Exercise directions — Look for "Screen dimensions: 465x1010" in the entries below. Write out that line and all later lines exactly, ending with the final one.

Data to process —
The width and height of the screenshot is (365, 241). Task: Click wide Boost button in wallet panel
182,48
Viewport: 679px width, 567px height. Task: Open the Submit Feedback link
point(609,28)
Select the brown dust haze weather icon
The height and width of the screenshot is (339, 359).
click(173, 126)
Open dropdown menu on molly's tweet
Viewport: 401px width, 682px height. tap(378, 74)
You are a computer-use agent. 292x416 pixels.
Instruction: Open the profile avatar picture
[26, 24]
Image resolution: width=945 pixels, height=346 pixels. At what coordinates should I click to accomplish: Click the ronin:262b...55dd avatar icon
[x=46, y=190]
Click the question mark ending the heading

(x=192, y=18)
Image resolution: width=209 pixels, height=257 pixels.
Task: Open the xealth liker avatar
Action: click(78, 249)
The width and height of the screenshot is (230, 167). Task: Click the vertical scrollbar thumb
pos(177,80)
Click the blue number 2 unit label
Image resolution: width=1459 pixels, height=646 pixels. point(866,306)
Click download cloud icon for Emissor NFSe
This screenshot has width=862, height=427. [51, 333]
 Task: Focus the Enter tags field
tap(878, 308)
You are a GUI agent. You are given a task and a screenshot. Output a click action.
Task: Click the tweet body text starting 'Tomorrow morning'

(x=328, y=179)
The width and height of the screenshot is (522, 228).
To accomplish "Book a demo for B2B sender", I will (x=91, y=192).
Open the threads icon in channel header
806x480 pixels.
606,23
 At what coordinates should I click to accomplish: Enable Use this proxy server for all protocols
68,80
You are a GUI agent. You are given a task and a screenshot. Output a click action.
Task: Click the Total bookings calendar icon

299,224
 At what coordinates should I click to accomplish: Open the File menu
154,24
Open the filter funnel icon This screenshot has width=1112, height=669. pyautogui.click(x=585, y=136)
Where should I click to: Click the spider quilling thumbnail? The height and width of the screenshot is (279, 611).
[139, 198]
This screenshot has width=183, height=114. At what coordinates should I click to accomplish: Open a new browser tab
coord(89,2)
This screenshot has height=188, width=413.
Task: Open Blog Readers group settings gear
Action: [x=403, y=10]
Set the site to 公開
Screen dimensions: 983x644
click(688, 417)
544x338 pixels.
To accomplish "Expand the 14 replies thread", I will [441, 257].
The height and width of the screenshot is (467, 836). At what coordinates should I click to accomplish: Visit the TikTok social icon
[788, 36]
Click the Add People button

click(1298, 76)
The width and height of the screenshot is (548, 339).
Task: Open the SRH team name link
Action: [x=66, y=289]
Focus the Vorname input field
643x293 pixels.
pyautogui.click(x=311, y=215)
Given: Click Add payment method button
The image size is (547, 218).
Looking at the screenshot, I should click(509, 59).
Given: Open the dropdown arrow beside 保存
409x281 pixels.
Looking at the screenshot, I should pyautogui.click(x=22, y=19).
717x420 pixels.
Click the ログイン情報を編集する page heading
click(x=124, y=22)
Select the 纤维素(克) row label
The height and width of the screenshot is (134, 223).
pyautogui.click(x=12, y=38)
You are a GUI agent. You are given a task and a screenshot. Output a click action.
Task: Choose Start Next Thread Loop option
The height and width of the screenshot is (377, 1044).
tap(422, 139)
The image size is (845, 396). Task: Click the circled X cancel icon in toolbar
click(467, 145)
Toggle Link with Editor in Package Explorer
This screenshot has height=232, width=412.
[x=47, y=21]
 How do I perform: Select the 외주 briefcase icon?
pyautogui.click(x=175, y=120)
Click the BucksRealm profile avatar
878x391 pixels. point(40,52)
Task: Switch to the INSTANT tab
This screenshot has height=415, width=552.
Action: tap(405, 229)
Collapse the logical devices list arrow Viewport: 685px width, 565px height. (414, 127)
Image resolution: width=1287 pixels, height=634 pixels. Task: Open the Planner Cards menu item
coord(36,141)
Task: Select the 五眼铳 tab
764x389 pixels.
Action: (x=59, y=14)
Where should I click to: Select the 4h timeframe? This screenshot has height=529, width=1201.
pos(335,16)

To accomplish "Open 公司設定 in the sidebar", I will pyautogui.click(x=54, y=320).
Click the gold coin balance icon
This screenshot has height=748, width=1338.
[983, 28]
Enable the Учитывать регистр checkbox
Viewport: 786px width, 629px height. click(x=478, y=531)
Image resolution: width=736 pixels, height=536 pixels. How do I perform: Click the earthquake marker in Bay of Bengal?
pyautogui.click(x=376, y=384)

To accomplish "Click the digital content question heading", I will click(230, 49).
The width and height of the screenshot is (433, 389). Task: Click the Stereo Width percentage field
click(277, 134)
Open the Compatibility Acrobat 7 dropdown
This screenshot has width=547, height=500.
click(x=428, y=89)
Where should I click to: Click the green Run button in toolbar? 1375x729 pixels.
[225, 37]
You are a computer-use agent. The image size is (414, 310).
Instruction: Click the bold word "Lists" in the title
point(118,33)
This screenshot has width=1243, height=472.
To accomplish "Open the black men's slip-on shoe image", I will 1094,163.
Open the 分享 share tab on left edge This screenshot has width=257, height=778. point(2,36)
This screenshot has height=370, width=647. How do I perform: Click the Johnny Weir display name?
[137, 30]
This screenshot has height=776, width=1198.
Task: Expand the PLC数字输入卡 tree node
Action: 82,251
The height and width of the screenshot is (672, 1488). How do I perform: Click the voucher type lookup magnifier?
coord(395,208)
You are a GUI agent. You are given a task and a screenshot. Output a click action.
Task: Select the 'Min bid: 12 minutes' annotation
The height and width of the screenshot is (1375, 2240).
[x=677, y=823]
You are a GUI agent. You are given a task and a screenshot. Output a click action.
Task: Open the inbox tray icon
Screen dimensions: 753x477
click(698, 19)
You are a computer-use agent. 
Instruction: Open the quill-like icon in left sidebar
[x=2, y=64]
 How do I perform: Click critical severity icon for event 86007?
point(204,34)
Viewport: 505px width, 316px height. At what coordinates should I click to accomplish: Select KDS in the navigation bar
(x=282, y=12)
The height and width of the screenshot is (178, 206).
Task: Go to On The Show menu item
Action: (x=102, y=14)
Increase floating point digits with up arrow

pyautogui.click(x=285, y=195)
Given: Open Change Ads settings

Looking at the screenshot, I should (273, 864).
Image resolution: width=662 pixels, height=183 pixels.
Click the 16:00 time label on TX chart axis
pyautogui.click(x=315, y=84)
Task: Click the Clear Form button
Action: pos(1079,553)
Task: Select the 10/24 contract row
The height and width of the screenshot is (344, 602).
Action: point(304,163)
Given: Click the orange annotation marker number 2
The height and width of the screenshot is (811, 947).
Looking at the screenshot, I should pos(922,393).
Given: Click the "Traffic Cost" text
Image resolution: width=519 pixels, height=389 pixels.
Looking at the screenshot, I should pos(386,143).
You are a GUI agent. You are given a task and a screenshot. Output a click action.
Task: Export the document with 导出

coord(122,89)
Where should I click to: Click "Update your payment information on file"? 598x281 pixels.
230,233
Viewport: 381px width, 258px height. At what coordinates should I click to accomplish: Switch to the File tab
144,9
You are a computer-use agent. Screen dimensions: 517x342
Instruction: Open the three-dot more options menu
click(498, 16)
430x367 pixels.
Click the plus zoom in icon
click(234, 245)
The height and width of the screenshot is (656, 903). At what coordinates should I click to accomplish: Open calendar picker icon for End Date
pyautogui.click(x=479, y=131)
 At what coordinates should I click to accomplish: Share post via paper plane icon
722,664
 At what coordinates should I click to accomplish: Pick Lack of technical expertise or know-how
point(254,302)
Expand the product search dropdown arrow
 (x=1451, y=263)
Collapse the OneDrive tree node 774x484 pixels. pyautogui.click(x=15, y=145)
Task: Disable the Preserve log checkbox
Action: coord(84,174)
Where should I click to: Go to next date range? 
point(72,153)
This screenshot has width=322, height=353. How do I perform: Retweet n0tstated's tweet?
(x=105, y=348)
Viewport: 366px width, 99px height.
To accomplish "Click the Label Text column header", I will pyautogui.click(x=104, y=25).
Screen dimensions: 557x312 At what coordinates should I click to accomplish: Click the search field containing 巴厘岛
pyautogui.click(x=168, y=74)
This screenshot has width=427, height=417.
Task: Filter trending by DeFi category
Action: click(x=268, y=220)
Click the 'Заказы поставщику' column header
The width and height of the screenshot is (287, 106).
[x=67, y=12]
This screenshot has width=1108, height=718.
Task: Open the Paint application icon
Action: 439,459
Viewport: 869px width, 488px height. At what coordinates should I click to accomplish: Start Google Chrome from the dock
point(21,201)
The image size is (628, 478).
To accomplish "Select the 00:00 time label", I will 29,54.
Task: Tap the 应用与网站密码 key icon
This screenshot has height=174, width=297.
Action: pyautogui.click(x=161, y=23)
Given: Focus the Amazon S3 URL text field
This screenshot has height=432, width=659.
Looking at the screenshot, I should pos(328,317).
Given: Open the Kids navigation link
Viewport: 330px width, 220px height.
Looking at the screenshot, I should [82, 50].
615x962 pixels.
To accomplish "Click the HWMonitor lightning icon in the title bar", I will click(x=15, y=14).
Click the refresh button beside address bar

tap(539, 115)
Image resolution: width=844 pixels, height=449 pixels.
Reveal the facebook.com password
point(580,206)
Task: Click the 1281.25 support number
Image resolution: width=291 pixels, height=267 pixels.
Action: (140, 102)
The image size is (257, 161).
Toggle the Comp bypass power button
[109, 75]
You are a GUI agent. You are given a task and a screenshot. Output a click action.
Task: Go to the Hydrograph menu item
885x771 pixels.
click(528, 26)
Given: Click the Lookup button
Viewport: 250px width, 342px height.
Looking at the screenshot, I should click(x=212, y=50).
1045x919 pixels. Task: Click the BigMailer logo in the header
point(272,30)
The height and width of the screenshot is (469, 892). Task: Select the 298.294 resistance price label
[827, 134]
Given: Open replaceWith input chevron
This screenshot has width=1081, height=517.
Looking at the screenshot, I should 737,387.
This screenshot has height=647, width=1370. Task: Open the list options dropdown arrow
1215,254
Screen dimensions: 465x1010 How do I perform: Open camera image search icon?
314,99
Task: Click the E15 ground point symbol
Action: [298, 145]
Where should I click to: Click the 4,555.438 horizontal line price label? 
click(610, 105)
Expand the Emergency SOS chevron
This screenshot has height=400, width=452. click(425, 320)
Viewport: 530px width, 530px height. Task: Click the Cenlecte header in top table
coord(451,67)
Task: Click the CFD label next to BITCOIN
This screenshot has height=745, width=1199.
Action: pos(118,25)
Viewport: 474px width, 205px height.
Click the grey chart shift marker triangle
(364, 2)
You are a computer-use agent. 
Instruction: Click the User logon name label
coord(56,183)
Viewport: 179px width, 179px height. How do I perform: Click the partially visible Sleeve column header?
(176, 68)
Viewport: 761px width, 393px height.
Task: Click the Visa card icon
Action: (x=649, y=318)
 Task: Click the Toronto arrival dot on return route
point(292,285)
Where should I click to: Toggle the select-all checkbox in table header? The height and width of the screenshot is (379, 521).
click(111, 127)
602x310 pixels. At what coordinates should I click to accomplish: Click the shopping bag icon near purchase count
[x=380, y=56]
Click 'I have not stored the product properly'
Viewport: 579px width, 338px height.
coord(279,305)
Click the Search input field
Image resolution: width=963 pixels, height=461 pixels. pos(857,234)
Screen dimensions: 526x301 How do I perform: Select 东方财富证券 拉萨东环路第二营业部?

Final answer —
Screen dimensions: 465x1010 How do I perform: Open camera image search icon?
314,99
Task: Click the E15 ground point symbol
Action: [298, 145]
Where should I click to: Click the 4,555.438 horizontal line price label? 
click(610, 105)
Expand the Emergency SOS chevron
This screenshot has height=400, width=452. click(425, 320)
Viewport: 530px width, 530px height. Task: Click the Cenlecte header in top table
coord(451,67)
Task: Click the CFD label next to BITCOIN
This screenshot has height=745, width=1199.
Action: pos(118,25)
Viewport: 474px width, 205px height.
Click the grey chart shift marker triangle
(364, 2)
You are a computer-use agent. 
Instruction: Click the User logon name label
coord(56,183)
Viewport: 179px width, 179px height. How do I perform: Click the partially visible Sleeve column header?
(176, 68)
Viewport: 761px width, 393px height.
Task: Click the Visa card icon
Action: (x=649, y=318)
 Task: Click the Toronto arrival dot on return route
point(292,285)
Where should I click to: Toggle the select-all checkbox in table header? The height and width of the screenshot is (379, 521).
click(111, 127)
602x310 pixels. At what coordinates should I click to accomplish: Click the shopping bag icon near purchase count
[x=380, y=56]
Click 'I have not stored the product properly'
Viewport: 579px width, 338px height.
coord(279,305)
Click the Search input field
Image resolution: width=963 pixels, height=461 pixels. pos(857,234)
Screen dimensions: 526x301 How do I perform: Select 东方财富证券 拉萨东环路第二营业部?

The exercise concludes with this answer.